Top 5 Plastic Industry Trends for 2020

Top 5 Plastic Industry Trends for 2020

In this blog, we would be introducing the top 5 plastic trends for 2020 and even beyond. If you are dealing in any plastic, or are a business owner for any plastic product, these trends would be highly benefitting for you.

Focus on the sustainability

With the increase in the dangers to the environment and climate change, the issues related to sustainability and its importance have risen to the surface.

That is why most OEMs focus on low volume injection molding because the plant and machinery parts can become more durable, less burdensome, and more useful for realizing the ultimate capacity of the product and the plant.

The entire product lifecycle using these modeling techniques help to reduce the scrap count, utilize the resources more, own the precision and repeatability like none other technology for manufacturing the most useful parts of any plant and machinery.

Lightweight and breaking down the total requirements into parts

Be it vehicles, plants, or machinery–when the focus is on sustainability, more importance is given to letting each part become lightweight in 2020 and beyond.

In fact, for these lightweight injection moulding companies China is becoming one of the powerful nations across the South East Pacific region.

Most of the time, the focus is also on the manufacturing of a single part separately. Either for spare or the main use inside the final plant or machinery.

These parts are also used more for purposes like joints, mesh, scaffolds, and the replacements of the existing parts of a plant.

When these final products are manufactured in parts with the ongoing low volume injection molding technologies, there is an increased importance of mobility, ease of use, and applicability of the same part.
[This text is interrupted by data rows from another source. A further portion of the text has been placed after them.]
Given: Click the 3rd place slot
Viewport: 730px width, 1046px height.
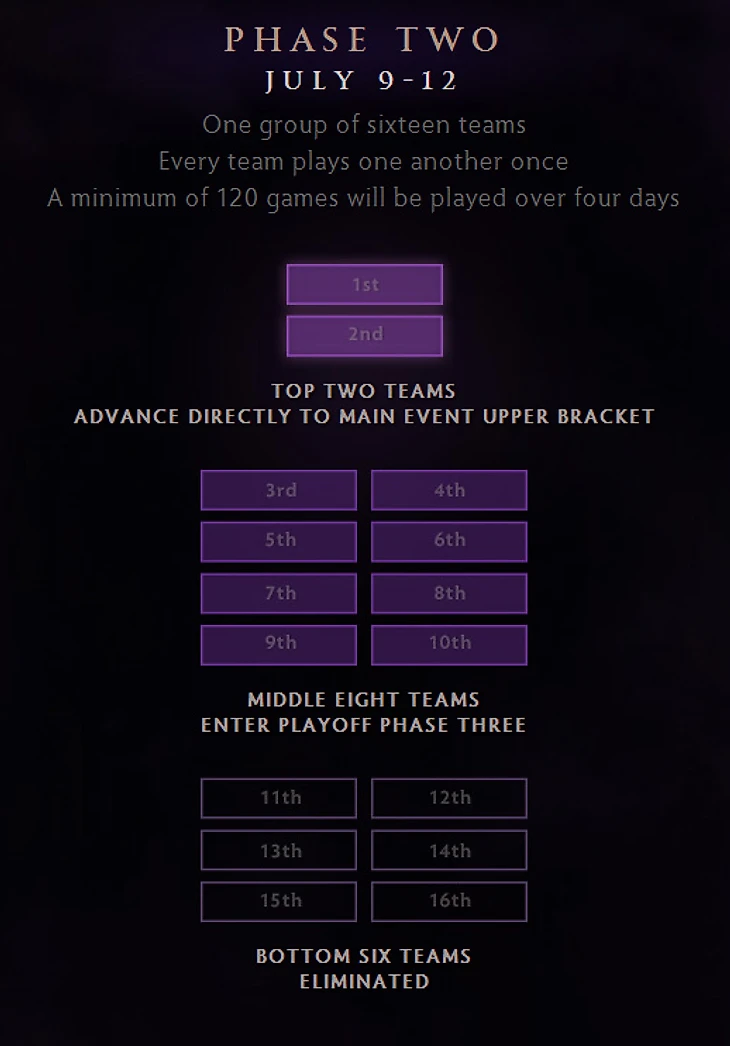Looking at the screenshot, I should (279, 490).
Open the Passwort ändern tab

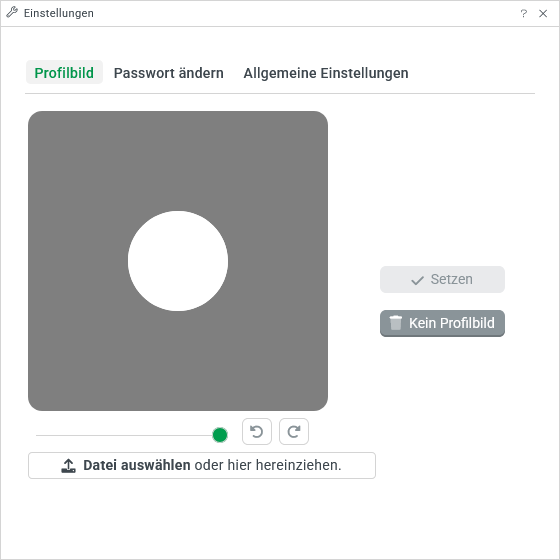tap(169, 73)
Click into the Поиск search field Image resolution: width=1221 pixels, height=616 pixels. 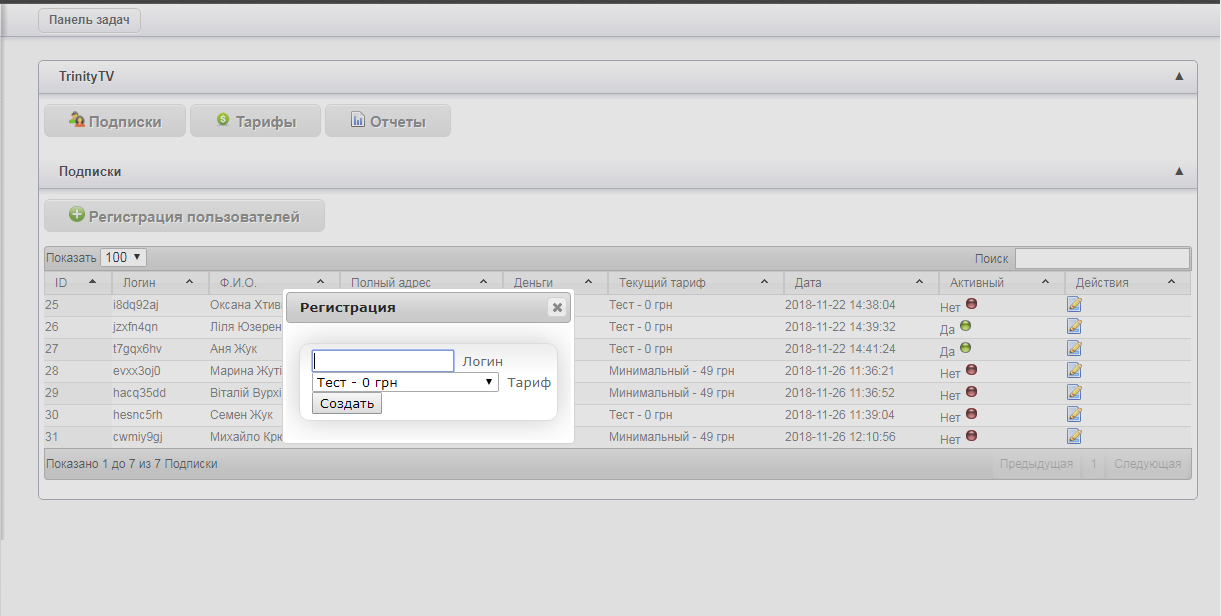click(x=1102, y=259)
The overall adjustment of a final product becomes easier. Now, if there is a single fault in a product, it can be replaced without having to scrap the entire plant out of the system.

3D printing as a source for prototypes and other experimentations

The 3D printing might not be an exact alternative to the injection molding tactics opted for manufacturers or OEMs. But this trend in the plastic industry is picking up speed for sure. Within 100-500 cycles, 3D printers can manufacture parts that otherwise take a lot of time to get finalized.

These printers often have better printing molds. With the helping of these efficient printing molds, the chances of error decrease drastically. So, moulding companies in China regularly try new experiments and plastic products to be manufactured using 3D printers to save cost, time, and their existing resources.

However, we can say that 3D printing technology is best for creating prototypes. These prototypes are the dummies or the beta versions of the final products or parts. When these prototypes are put into use, researchers or manufacturers know more about the fault that the part or product can render.

After a precise estimation has been made, these manufacturers then make corrections in the measurements on the CAD and then start to finalize the printing of the final product to be launched in the market.

Techniques including automation and industry 4.0

The process of automation in the plastics industry is the way ahead. The processes help to reduce the unwanted cost and large frame of time. Industry 4.0 also includes the use of robotics, mechanical engineering tactics, VR, AR, and so many concepts put together to set a revolution in the market.

The cycles for the low volume injection molding under the automated assembly lines and the industry 4.0 phase of manufacturing are faster, safer, and much more accurate than before.

Robotic initiatives involving axis-joints arms, safety features, servo wrists, and more have a crisp programming and timely backend on the CAD software.

This is all taken into consideration by the Chinese companies whenever they plan to upgrade the quality and quantity of the upcoming manufacturing of prototypes, designs, molds, and other baseline products for an entire industry.

Replacement of metals in cars and other vehicles

It’s noted that by 2025, an average vehicle or automobile would have 5-10 percent of its parts to be plastic. This is in the vision of making every car flexible, safe, and lightweight to drive and use.

The original metal market for automotive parts shifted from rubber, then to the vivid and continual use of plastics injected by injection moulding companies, China.